Ross MacGibbon, who is responsible for capturing Alice on screen, performed for the Royal Ballet between 1973 and 1986 but has since become a film director specialising in dance. His filming techniques are sometimes akin to Match of the Day: they follow the action, they exclude large portions of the stage when the focus is at the other end, and, after a particularly virtuoso movement, they home in on the face of the half-exhausted performer. With cameras in the house, dancers who earn their living by making their bodies speak to the back of the gods have to act simultaneously in close-up. The moment when Alice goes cross-eyed, for example, is something the ROH gods would never pick up, even with binoculars, so Lamb’s body has to tell them what her face is doing. Cameras zoom in to the orchestra players’ faces and, sometimes, décolletages but only rarely offer a classic landscape, whole-stage view as from the ROH stalls.

In many ways, Alice was a dazzling example of what this hybrid “live” performance can offer – an event that is different from what anyone in the theatre would experience but still grounded in the theatricality of live dance.

Yet as a performance historian I’m left with some questions. Will such glossy, seductive broadcasts replace or override those one-camera-at-the-back-of-the-stalls video recordings of performances that are of varying quality but do allow the viewer to choose, as in the theatre, what to look at? And to what extent do the live broadcasts change the performance? Broadcasts from Shakespeare’s Globe – which are not live but a composite of two different performances – exhibit both the production and the Globe audience, in daylight, to a cinema audience sitting in the dark. Does the Globe’s built-in distancing effect disappear as far as the cinema audience is concerned? Does a live broadcast risk creating what Bertolt Brecht termed “culinary theatre”, with an inert, popcorn-munching and sated audience instead of a critical and activist one?

And what about the so-called “encore” live screenings? Are they any more Brechtian? Recently, the National Theatre rescreened Danny Boyle’s Frankenstein, in which Benedict Cumberbatch and Jonny Lee Miller alternated the roles of Victor Frankenstein and the Creature. Is watching the “live” Frankenstein, exhumed and resurrected from 2011, slightly akin to watching the 1966 World Cup final, in that we know what will happen: England will win; Boyle will put another “creature”, Caliban, at the heart of the 2012 Olympics opening ceremony? Does this allow audiences to watch more critically? (And does Equity have a sliding scale of “liveness” to cope with the “encore” phenomenon?)
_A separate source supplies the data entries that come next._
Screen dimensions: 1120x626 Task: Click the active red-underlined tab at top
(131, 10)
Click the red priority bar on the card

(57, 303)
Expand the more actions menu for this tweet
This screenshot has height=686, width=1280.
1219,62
So I remain a devotee of the “you had to be there” approach to theatre, and it was my first experience of live broadcasting that really brought home its dilemmas. This was the 2010-11 production of King Lear at the Donmar Warehouse, directed by Michael Grandage and starring Sir Derek Jacobi, for which it was impossible to get hold of a ticket. The actors were halfway through Gloucester’s “fall” at Dover Cliffs when the live link was lost. I expected to miss 10 minutes or so. But when the link was re-established, the actors took the scene again from the top. So Paul Jesson as Gloucester – what a hero! – had to do the most difficult scene in Shakespeare twice in one night. Very Brechtian. But if it had really been “live” theatre, wouldn’t it have been “the show must go on”, with apologies to anyone watching in Keswick?

On the subject of impossible-to-get-into King Lears: from 24 November 2015, Geoffrey Rush will be performing as Lear for the Sydney Theatre Company. He has played Lear’s Fool twice before, but this is his first crack at the King. With his training at the Jacques Lecoq school of physical theatre and mime in Paris, theatrical intelligence, risk-taking and total commitment to every role, Rush’s Lear is going to be one to watch. But if there is no live broadcast, no one outside Sydney will see it. So far no theatre has been live broadcast from Australia, although the Australia Ballet and Opera have managed this feat. Now if I could sit in the Alhambra in Keswick and watch Rush play Lear in Sydney, I would really think I’d fallen down a rabbit hole into Wonderland.